Sunday, February 25, 2007

The Search for Ideals & Cultural Evolution

In the previous lessons we have seen that art may be produced out of the instinctive belief that in representing the world artistically we are magically in control of it. We have also seen that some works of art reveal to us the serial and parallel nature of our thoughts. Although it is politically incorrect to say it, we know when we are in front of "good art"by the way it speaks to us in an intensely parallel way.

In this lesson we see that abstract art can be produced as an indirect result of the brain's limited capacity to remember everything it sees. The brain seeks essences and abstractions. The brain perceived them as ideals.

Consequently, a malaise is generated in us because we are constantly producing perfect stylized images of things in the world and the world itself, but we are surrounded by particulars. According to Semir Zeki the role of the artist is to recreate or materialize these images for us, providing us with some kind of relief for our search.

We could speculate that the human character is predisposed to suffer from longing; that is, an inherent dissatisfation with the present. This may explain the addiction to consumerism and the concomitant demise of the environment to satiate it.

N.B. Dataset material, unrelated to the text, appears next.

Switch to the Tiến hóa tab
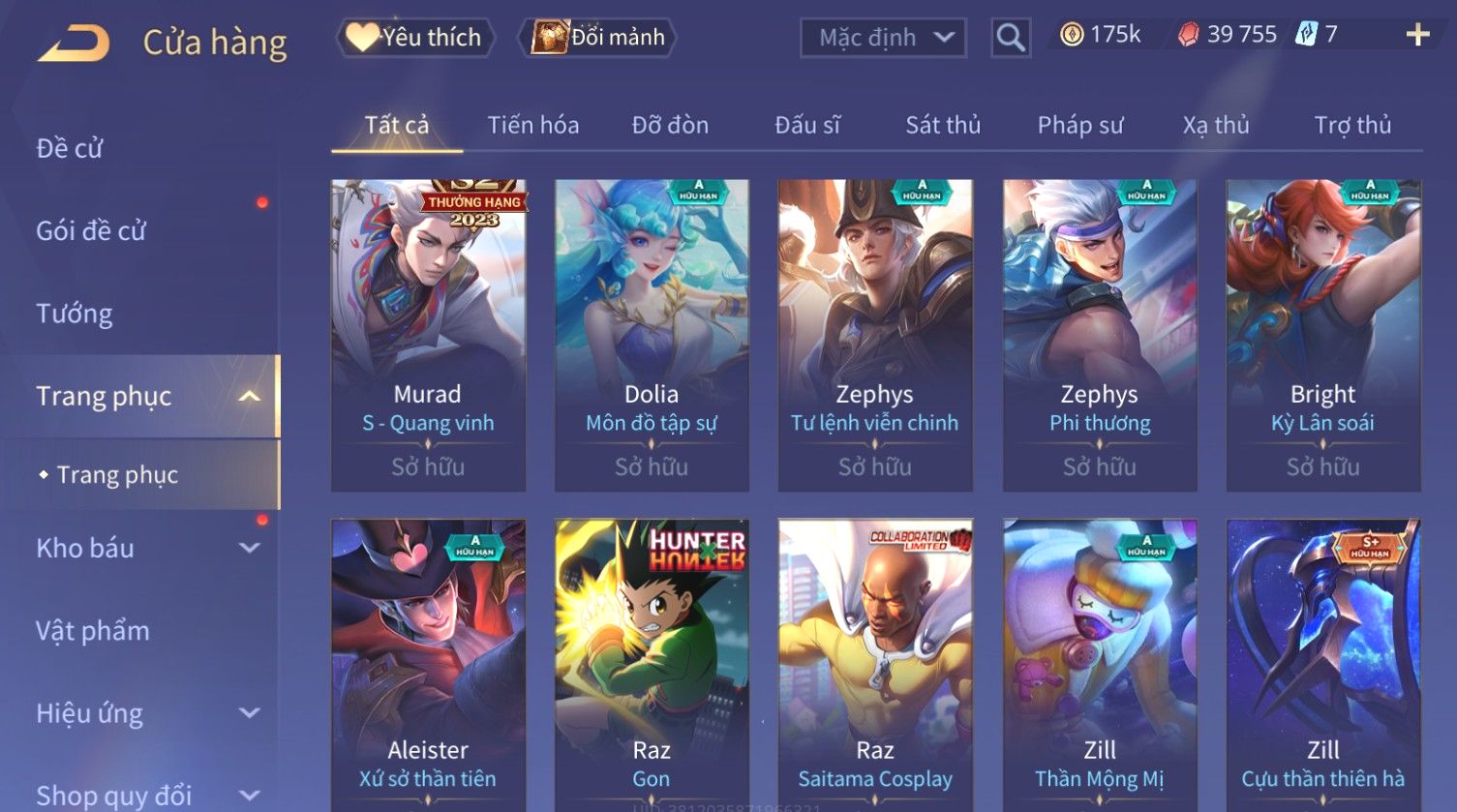This screenshot has height=812, width=1457. coord(533,125)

Abstraction in Society and Nature


We could say that products such as modern mobile phones take the best of existing models and render the older ones obsolete. In time the new model will itself be synthesized with competing products that contain innovations which in turn drive its parent forms extinct. This process is unending.

The driving force of consumerism appears to be discontentment with what one possesses. This may be in part engendered by the mind's law of abstraction.

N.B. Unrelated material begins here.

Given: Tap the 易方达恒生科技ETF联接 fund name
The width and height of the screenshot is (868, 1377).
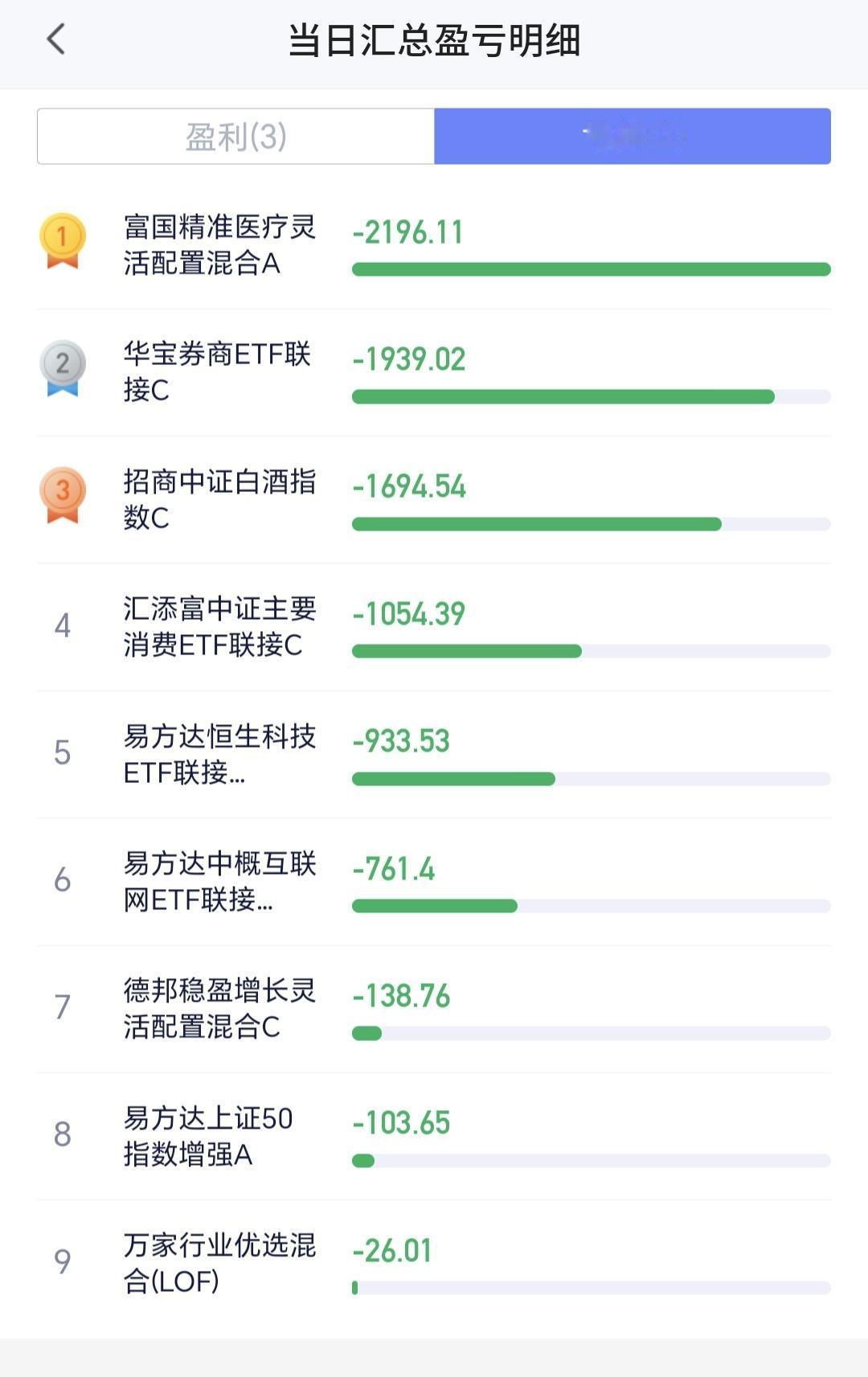Looking at the screenshot, I should click(x=219, y=754).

In a society that has no contact with other cultures, abstraction of culture cannot occur, and that society would evolve very slowly if at all. In societies where there is cultural exchange, abstraction can proceed and this would lead to dissatisaction and a desire to possess the synthetic and stylized images we manufacture in our minds. In other words change begets more change.

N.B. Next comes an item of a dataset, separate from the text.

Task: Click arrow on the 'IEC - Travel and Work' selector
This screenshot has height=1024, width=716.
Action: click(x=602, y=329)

Here now we could take the opportunity to make explicit another connection between society and Nature; that is, by linking product research and development to biological evolution. We could argue here that living organisms are analogous to commodity by being abstractions of their ancestors. In other words, the 'best' features are naturally selected and produce an organism most adapted to its current surroundings.

In summary one of the roles of art is the response to the brain's limitations. In this respect we very quickly enter into the field of neuroscience and biology.

There appears to be an analogous relationship between social evolution and evolution in Nature. This can probably be illustrated through the notion of abstraction which appears to occur in both society and Nature. It may be explained through the fact that both genes and memes are governed by the same algorithm, but that is for a later lesson (see Memes and the Memosphere etc.)